Das Rennen scheint gelaufen. Die letzten Umfragen zur Volksabstimmung in zehn Tagen lassen ein doppeltes Nein erwarten. Bei der Biodiversitäts-Initiative dürfte der «übliche» Mechanismus spielen, wonach Volksinitiativen gut starten und am Ende scheitern. Und bei der Reform der beruflichen Vorsorge (BVG) haben sich die Umfragen angeglichen.
In den ersten Erhebungen vom August hatte es eine irritierende Diskrepanz gegeben. Bei Tamedia waren die Befragten klar gegen die Reform, in der SRG-Umfrage hingegen sagte eine relative Mehrheit von 49 Prozent sicher oder eher Ja. Nun ist es auch in der Erhebung von GFS Bern gekippt: 51 Prozent sind dagegen und 42 Prozent dafür.
Es dürfte in beiden Fällen sehr schwierig werden, die negative Dynamik zu stoppen oder gar in ein Ja zu drehen. Überraschend kommt das nicht. Beide Vorlagen haben erhebliche Schwächen. Sie machen den Befürwortern das Leben schwer und erleichtern es den Gegnern, sie zu bekämpfen, auch wenn ihre Argumente zum Teil fragwürdig sind.
Es ist selten, dass sich bei einer Volksinitiative ein Nein-Trend in ein Ja umkehren lässt. Im März dieses Jahres ist genau das passiert, bei der 13. AHV-Rente. In der zweiten SRG-Umfrage waren «nur» 53 Prozent dafür, am Ende jedoch stimmten 58 Prozent mit Ja. Bei der Biodiversitäts-Initiative spricht wenig für eine Wiederholung dieses «Wunders».
Der AHV-Zuschlag traf einen Nerv. Auch der Erhalt der Artenvielfalt geniesst im Prinzip viel Unterstützung. Doch die Initianten hatten nicht damit gerechnet, dass sich mit der Strombranche ein gewichtiger Player dem Nein-Lager anschliessen würde. Sie befürchtet, ein Ja zur Initiative werde den Ausbau der erneuerbaren Energien behindern.
Die Initianten versuchten, diese Bedenken mit einem Rechtsgutachten zu entkräften. Eine andere Schwachstelle haben sie sich selbst zuzuschreiben. Sie kamen auf die Idee, den Heimatschutz einzubeziehen. Die Einheit der Materie haben sie damit nicht verletzt, doch während die Natur positive Gefühle erzeugt, regen sich viele über den Heimatschutz auf.

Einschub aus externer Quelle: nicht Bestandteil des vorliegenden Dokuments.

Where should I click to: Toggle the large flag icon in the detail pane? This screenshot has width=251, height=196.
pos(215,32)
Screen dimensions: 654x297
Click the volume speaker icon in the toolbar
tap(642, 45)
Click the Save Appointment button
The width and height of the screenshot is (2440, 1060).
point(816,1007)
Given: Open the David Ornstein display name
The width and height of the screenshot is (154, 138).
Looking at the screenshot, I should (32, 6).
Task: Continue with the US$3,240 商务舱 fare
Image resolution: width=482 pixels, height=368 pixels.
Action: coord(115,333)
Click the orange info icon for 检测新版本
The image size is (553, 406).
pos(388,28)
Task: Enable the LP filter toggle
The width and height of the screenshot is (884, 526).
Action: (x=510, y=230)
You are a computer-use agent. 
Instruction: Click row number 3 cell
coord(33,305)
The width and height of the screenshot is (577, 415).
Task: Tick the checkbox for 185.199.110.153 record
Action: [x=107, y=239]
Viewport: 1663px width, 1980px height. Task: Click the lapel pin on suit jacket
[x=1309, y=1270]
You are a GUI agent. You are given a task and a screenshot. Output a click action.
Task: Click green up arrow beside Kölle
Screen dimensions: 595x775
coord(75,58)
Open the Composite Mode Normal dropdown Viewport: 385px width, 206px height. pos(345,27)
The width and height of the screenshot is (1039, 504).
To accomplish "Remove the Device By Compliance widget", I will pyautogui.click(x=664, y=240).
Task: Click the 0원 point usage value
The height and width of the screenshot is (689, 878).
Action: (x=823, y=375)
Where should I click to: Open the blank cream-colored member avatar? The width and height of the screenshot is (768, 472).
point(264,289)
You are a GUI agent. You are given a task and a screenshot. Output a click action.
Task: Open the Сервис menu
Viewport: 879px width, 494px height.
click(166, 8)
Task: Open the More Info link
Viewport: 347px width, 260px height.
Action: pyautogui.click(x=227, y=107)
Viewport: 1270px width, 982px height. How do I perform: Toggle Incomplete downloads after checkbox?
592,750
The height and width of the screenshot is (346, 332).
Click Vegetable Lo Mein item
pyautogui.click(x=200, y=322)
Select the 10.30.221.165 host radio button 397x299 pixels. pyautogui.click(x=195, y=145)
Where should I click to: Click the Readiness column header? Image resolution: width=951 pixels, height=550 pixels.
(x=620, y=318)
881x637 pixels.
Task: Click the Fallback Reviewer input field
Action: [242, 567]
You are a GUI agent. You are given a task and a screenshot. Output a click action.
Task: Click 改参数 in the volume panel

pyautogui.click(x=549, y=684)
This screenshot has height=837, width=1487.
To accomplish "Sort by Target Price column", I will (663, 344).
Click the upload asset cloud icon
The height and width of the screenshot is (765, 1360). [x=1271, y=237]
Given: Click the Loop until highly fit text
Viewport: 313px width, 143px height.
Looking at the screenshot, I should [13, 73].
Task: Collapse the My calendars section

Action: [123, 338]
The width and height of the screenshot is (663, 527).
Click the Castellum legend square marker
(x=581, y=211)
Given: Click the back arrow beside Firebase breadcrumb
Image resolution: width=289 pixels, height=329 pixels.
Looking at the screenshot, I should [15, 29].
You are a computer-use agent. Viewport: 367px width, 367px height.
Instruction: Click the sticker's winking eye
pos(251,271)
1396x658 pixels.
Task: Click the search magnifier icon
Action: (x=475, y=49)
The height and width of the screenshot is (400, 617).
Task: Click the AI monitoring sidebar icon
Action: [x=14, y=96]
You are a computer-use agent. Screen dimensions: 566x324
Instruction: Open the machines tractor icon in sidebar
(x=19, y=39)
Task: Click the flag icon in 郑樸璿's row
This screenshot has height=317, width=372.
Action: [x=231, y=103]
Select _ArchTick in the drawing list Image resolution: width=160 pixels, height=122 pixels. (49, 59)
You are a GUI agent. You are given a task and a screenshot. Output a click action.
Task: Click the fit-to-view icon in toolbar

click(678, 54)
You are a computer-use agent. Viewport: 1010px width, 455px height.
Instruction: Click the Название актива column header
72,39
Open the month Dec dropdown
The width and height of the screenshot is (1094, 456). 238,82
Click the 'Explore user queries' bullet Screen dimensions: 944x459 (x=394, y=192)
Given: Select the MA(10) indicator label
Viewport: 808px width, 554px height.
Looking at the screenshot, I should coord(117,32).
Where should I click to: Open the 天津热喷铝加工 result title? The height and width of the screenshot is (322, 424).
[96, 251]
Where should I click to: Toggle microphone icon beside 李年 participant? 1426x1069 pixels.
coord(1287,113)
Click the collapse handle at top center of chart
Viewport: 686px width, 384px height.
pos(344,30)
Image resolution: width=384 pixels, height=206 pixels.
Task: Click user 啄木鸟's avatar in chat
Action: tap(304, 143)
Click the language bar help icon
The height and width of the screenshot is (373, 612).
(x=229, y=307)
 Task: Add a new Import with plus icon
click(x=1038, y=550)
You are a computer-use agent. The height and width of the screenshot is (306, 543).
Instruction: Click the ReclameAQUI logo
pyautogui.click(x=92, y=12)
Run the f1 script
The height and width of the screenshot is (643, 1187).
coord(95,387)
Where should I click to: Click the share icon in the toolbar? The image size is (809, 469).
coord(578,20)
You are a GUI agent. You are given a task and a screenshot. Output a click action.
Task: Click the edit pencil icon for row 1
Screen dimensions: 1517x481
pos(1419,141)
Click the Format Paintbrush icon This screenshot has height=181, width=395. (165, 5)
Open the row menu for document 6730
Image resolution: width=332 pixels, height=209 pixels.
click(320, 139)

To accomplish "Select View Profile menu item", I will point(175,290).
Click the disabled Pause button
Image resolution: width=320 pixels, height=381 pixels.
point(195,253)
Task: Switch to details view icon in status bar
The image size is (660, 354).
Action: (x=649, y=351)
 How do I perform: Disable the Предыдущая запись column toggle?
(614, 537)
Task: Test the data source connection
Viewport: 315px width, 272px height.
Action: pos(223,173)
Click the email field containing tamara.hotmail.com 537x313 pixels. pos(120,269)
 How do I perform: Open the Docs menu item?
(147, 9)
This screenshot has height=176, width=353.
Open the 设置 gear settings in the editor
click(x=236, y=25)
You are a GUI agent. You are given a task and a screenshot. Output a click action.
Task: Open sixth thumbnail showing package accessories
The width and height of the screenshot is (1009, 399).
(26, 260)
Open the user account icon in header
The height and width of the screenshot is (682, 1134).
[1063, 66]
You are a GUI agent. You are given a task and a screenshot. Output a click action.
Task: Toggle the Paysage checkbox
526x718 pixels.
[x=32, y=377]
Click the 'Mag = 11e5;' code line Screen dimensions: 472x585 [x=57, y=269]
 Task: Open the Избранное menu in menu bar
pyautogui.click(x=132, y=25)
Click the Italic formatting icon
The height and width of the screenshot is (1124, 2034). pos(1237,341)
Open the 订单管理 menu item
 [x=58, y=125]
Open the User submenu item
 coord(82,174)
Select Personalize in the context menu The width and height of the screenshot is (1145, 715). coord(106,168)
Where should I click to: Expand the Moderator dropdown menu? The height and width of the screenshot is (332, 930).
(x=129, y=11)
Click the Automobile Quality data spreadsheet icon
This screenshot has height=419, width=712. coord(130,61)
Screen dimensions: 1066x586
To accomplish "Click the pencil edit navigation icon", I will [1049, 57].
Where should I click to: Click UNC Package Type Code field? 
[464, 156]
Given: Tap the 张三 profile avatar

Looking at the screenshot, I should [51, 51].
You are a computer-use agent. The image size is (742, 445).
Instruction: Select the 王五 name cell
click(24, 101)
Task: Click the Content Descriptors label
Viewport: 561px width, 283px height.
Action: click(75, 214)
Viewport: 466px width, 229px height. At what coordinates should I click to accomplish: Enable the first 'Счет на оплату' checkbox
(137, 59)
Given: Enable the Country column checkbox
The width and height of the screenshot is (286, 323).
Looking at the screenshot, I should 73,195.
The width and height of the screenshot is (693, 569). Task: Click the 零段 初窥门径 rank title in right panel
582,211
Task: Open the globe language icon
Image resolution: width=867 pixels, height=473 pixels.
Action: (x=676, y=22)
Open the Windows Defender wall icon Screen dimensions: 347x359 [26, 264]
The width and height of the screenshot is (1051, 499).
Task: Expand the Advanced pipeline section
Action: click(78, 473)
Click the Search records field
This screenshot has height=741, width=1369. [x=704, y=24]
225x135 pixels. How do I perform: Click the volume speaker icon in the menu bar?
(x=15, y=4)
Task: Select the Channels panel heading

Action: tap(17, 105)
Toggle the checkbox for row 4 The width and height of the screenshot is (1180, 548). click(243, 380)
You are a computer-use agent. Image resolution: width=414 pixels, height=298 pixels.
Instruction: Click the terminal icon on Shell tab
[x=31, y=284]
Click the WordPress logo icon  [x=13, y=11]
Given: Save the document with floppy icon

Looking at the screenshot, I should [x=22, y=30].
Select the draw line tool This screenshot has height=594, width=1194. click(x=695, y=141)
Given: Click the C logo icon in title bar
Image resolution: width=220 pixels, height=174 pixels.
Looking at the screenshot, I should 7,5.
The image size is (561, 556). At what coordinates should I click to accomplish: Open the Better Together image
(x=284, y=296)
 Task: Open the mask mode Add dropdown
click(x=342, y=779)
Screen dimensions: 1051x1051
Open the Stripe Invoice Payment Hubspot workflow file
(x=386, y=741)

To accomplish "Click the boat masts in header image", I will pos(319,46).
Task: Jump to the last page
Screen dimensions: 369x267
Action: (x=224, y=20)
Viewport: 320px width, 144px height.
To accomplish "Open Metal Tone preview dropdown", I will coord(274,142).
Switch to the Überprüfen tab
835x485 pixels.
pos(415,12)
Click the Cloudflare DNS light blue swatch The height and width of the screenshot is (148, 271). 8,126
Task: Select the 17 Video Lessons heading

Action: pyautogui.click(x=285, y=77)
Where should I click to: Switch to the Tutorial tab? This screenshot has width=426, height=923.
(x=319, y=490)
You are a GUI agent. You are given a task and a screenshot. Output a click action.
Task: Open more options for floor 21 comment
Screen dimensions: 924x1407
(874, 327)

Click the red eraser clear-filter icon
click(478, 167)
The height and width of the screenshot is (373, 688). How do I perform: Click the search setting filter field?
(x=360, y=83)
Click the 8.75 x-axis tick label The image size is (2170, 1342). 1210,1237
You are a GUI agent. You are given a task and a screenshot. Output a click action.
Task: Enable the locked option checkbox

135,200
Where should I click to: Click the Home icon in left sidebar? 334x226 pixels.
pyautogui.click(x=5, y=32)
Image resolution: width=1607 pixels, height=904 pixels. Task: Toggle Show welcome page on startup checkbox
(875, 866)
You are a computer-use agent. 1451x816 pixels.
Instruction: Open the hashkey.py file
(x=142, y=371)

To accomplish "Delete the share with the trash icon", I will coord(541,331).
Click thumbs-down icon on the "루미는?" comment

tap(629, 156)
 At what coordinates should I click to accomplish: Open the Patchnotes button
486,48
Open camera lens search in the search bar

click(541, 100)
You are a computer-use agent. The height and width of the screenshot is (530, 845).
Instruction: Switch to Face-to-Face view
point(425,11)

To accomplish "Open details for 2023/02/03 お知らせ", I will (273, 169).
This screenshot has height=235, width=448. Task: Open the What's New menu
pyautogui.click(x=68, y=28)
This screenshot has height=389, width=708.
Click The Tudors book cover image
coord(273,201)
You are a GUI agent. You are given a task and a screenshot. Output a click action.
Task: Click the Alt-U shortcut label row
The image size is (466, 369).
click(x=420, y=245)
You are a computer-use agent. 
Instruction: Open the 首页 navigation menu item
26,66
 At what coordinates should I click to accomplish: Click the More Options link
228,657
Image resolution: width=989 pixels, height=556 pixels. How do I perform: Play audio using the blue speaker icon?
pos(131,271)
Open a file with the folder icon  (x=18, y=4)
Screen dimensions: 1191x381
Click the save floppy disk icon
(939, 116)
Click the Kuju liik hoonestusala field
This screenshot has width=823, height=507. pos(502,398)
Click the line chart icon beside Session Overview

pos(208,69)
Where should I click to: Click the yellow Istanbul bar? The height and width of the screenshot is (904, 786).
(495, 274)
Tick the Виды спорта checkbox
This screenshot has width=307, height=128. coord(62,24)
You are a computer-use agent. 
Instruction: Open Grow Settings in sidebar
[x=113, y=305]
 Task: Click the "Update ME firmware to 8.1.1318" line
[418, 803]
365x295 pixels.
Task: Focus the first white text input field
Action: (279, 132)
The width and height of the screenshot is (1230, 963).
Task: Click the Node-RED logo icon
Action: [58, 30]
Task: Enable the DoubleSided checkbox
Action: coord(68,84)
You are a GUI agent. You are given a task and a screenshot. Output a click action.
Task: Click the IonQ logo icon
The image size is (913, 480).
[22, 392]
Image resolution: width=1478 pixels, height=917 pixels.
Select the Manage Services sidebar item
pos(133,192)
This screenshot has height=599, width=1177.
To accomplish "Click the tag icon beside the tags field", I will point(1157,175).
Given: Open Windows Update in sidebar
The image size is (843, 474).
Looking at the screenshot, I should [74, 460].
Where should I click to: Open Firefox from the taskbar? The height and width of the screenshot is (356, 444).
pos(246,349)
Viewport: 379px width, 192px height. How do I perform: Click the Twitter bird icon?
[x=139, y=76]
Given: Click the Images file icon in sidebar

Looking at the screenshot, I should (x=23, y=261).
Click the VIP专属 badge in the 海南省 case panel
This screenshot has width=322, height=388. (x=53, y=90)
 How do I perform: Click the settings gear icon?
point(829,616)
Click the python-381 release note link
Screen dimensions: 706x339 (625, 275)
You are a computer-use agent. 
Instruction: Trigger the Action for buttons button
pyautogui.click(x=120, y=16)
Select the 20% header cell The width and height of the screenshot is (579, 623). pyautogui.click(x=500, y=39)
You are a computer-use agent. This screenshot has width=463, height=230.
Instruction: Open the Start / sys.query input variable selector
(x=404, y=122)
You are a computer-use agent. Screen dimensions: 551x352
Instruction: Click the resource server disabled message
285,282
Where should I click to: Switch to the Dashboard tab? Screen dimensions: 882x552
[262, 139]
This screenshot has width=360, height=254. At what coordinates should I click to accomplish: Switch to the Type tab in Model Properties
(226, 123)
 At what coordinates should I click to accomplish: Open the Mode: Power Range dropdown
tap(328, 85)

Die «gummige» Forderung, dass «die Natur, die Landschaft und das baukulturelle Erbe auch ausserhalb der Schutzobjekte geschont werden», macht die Initiative angreifbar. Das hat die Gegenseite ausgenutzt, obwohl sie fragwürdige Argumente verwendet, etwa dass «30 Prozent der Landesfläche praktisch unantastbar» wären. Nichts davon steht im Initiativtext.
Der «Kopf» der Gegner ist der St.Galler Mitte-Nationalrat und Bauernverbands-Präsident Markus Ritter. Als Stratege kann ihm kaum jemand in Bundesbern das Wasser reichen. So wurde ein in der Bevölkerung wohl mehrheitsfähiger Gegenvorschlag auf sein Betreiben im Parlament versenkt. Ritter spekulierte, dass er mit der Initiative leichtes Spiel haben würde.
Dieses Kalkül scheint aufzugehen. Ob die Initiative bessere Chancen hätte, wenn sie sich auf den Naturschutz und die Artenvielfalt beschränken würde, ist schwer zu sagen. Aber indem sie ihr Anliegen «überfrachteten», haben sich die Initianten einen Bärendienst erwiesen. Nun ist ein Nein wahrscheinlich, was den Artenschutz keinen Schritt weiterbringt.
Bei der zweiten Vorlage hingegen kann man den Befürwortern wenig vorwerfen. Sie tun ihr Bestes, um die schwierige Materie an den Mann und die Frau zu bringen. Während die Gegenseite eine zweifelhafte Kampagne führt, besonders die Gewerkschaften. Sie bekämpfen den «BVG-Bschiss» mit konstruiert wirkenden Zahlen, Beispielen und Argumenten.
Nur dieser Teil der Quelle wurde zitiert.